Task details - Leave the pictures aside. Retype exactly the lines from the top of the data below through the one holding "Given: Click the".

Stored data
....................

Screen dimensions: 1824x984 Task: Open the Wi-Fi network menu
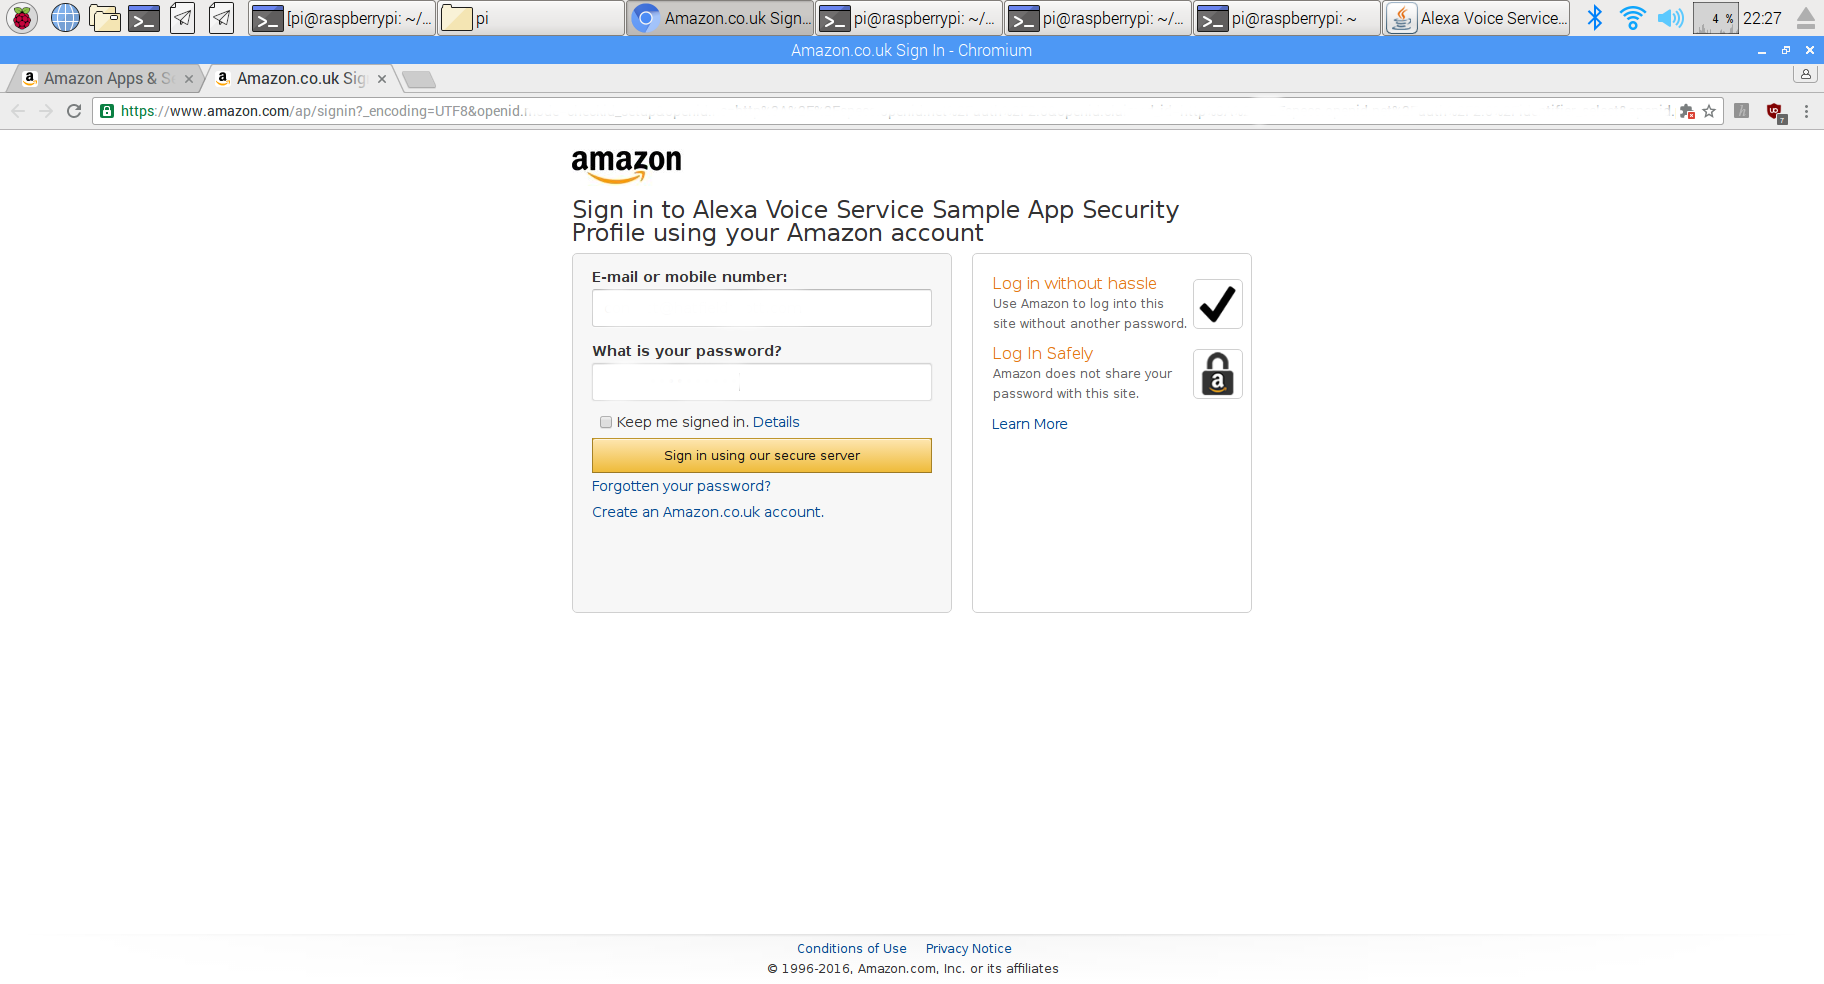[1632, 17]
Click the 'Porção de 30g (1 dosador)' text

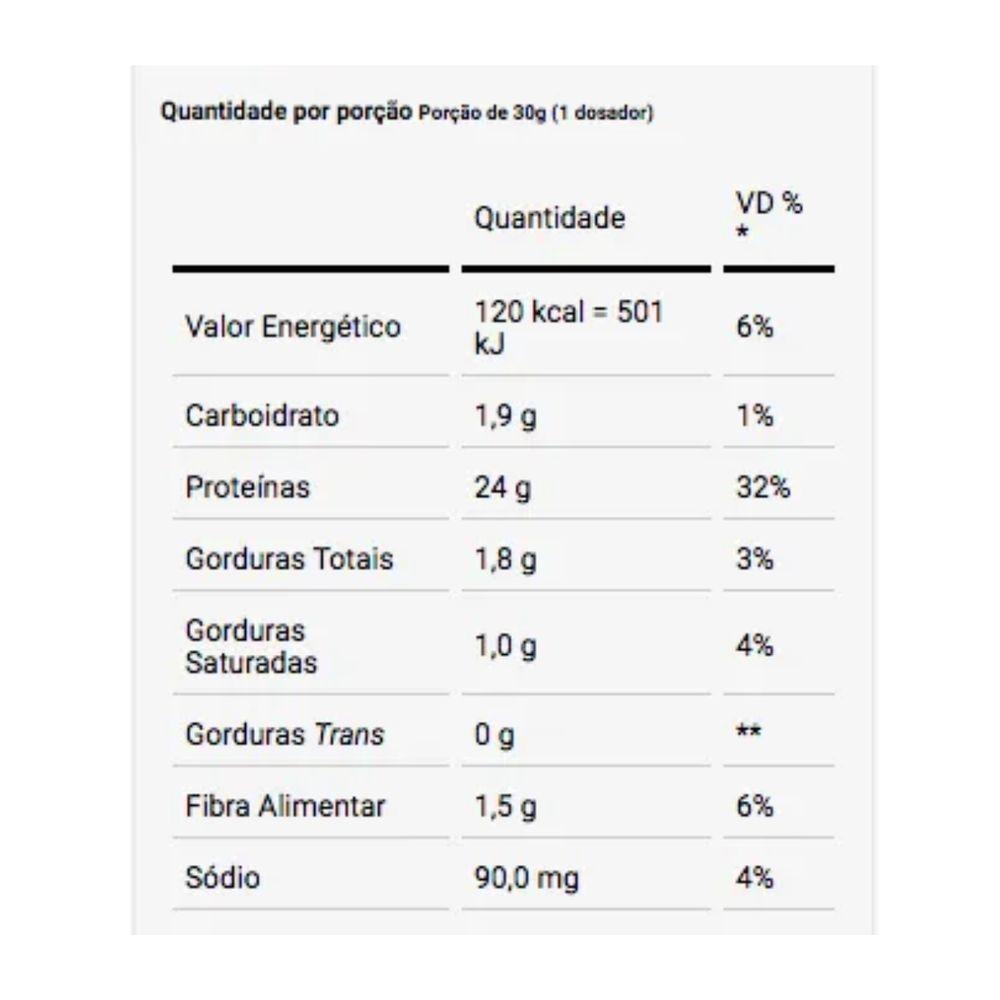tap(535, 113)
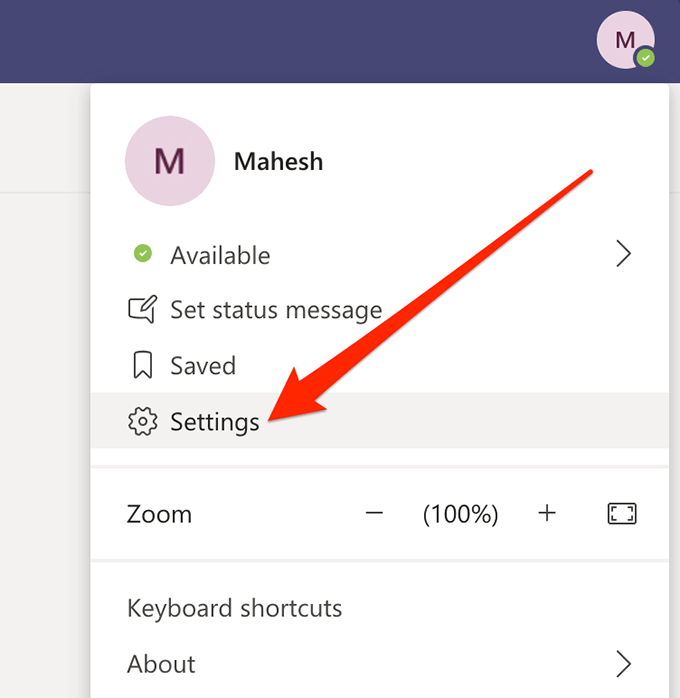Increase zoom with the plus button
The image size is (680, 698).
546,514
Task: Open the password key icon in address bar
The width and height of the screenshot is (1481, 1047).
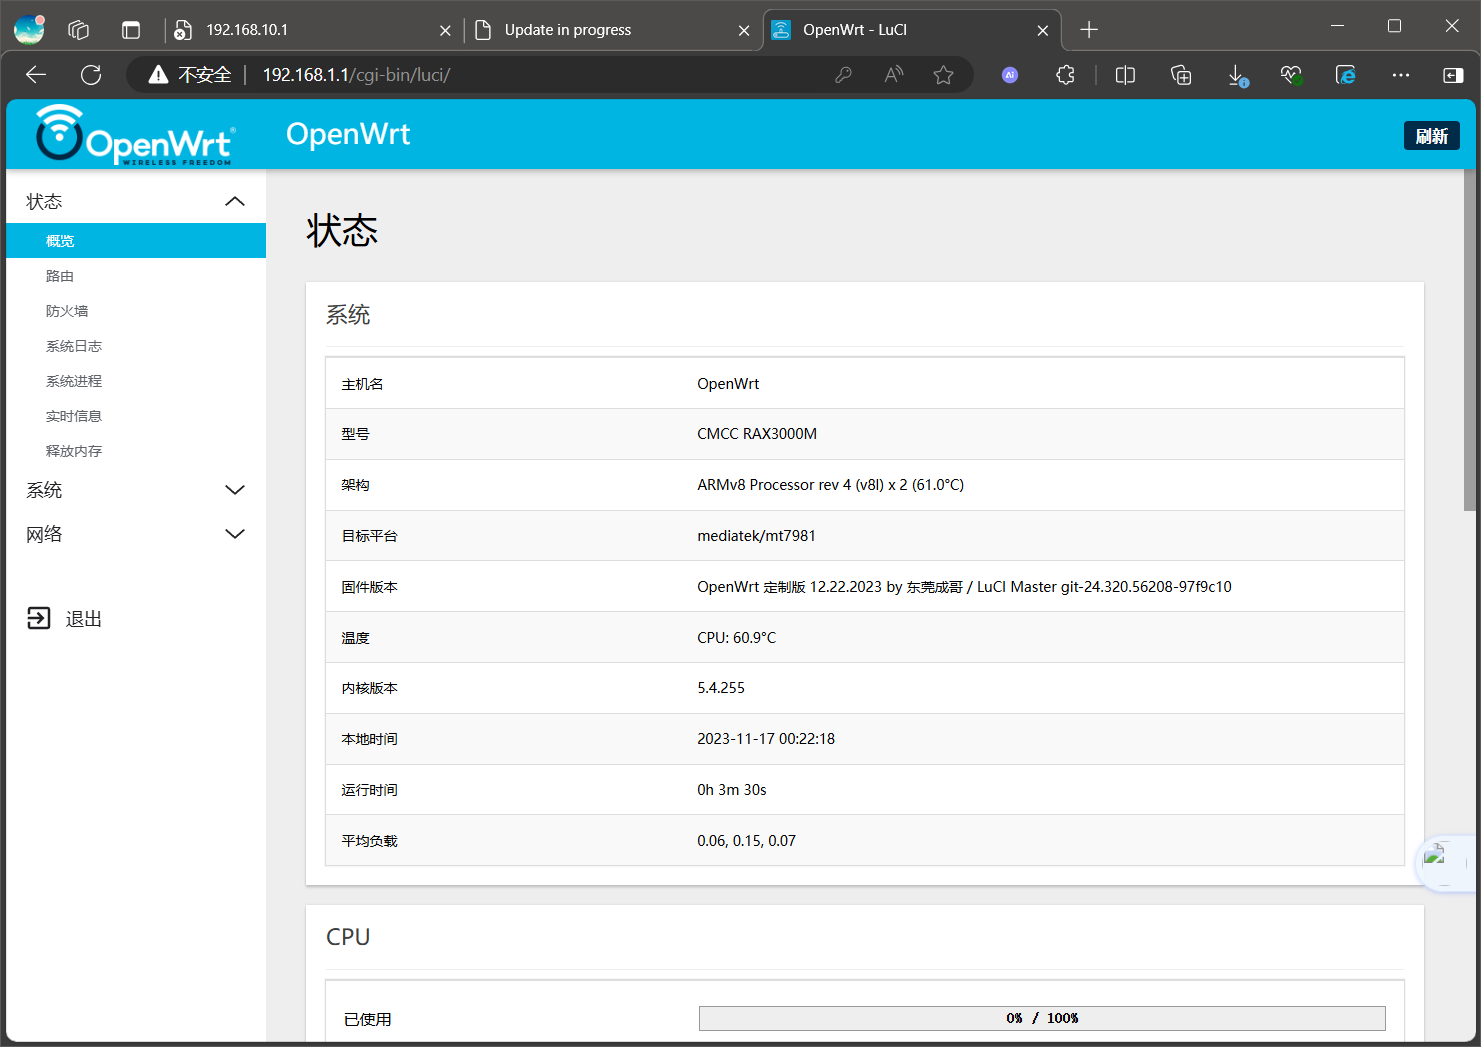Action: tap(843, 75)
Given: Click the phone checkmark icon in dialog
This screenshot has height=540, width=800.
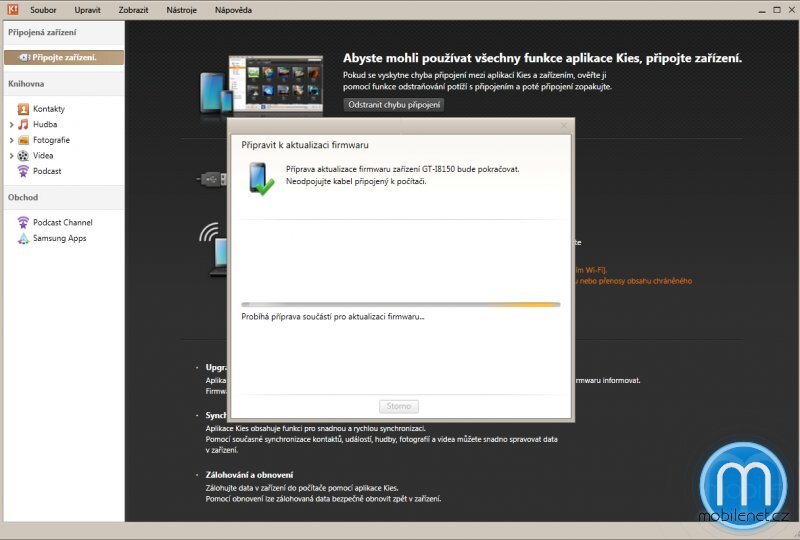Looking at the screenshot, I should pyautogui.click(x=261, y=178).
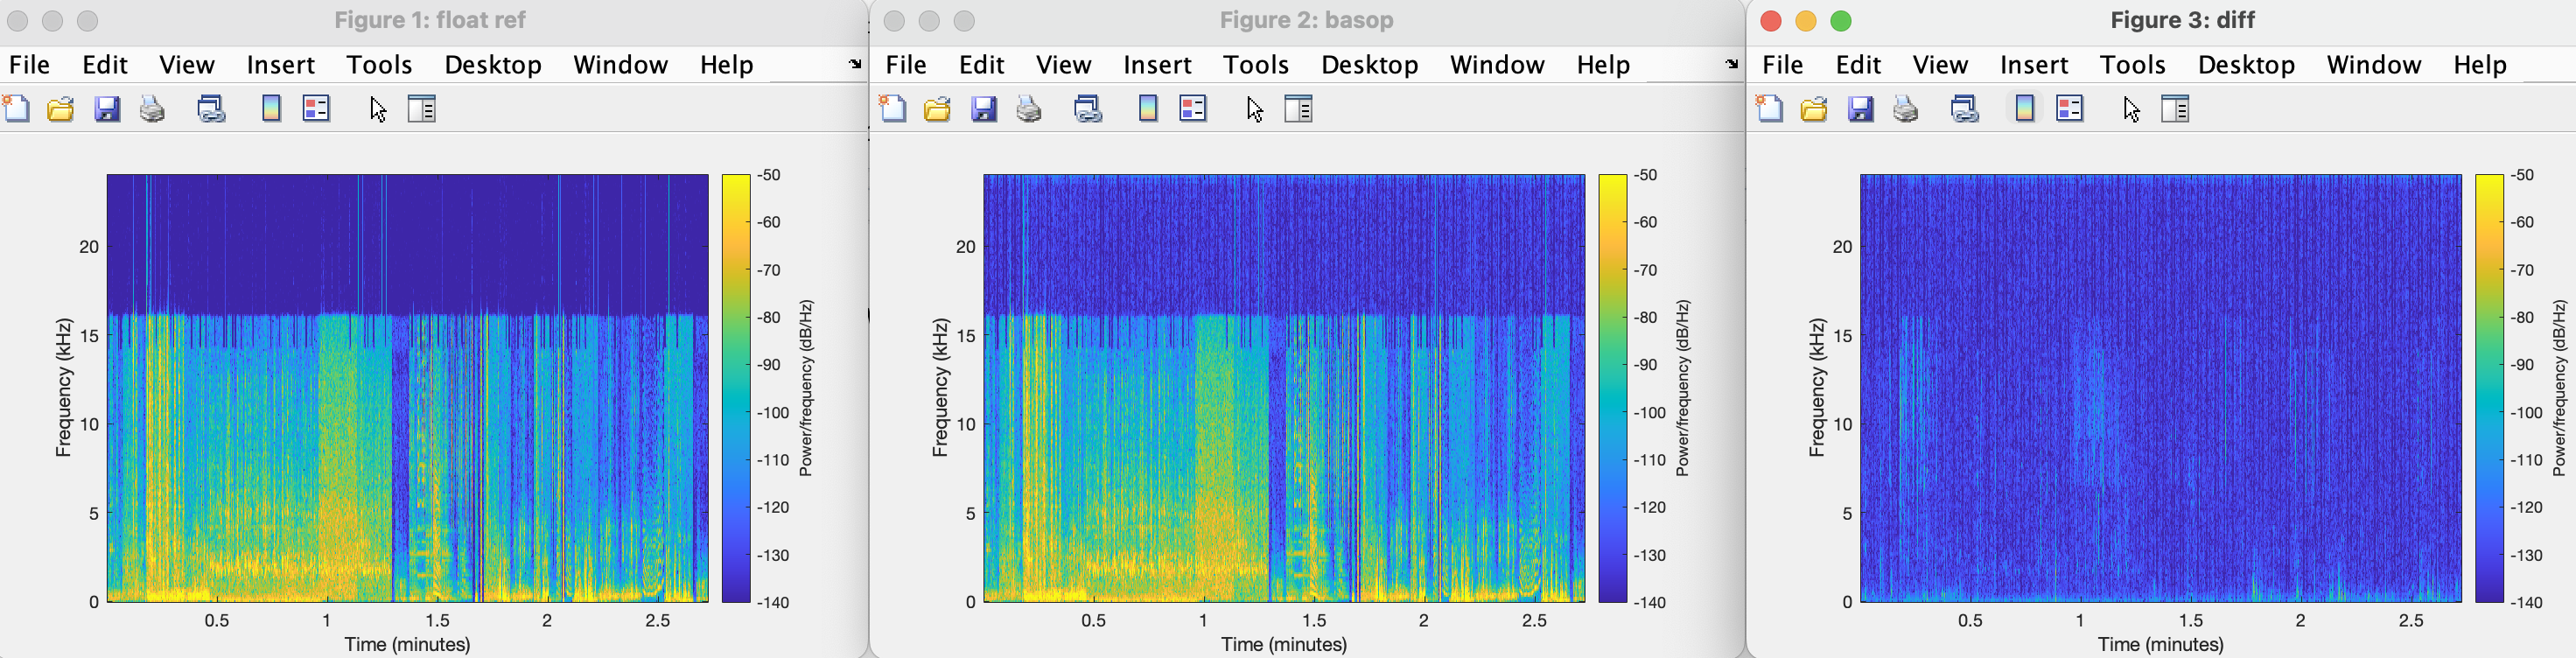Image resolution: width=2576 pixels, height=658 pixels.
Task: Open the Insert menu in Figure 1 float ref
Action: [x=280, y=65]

....................

Output of the task -
Screen dimensions: 1824x984 Task: Open the Wi-Fi network menu
[1632, 17]
Click the 'Porção de 30g (1 dosador)' text

tap(535, 113)
Increase zoom with the plus button
The image size is (680, 698).
546,514
Task: Open the password key icon in address bar
The width and height of the screenshot is (1481, 1047).
Action: tap(843, 75)
Given: Click the phone checkmark icon in dialog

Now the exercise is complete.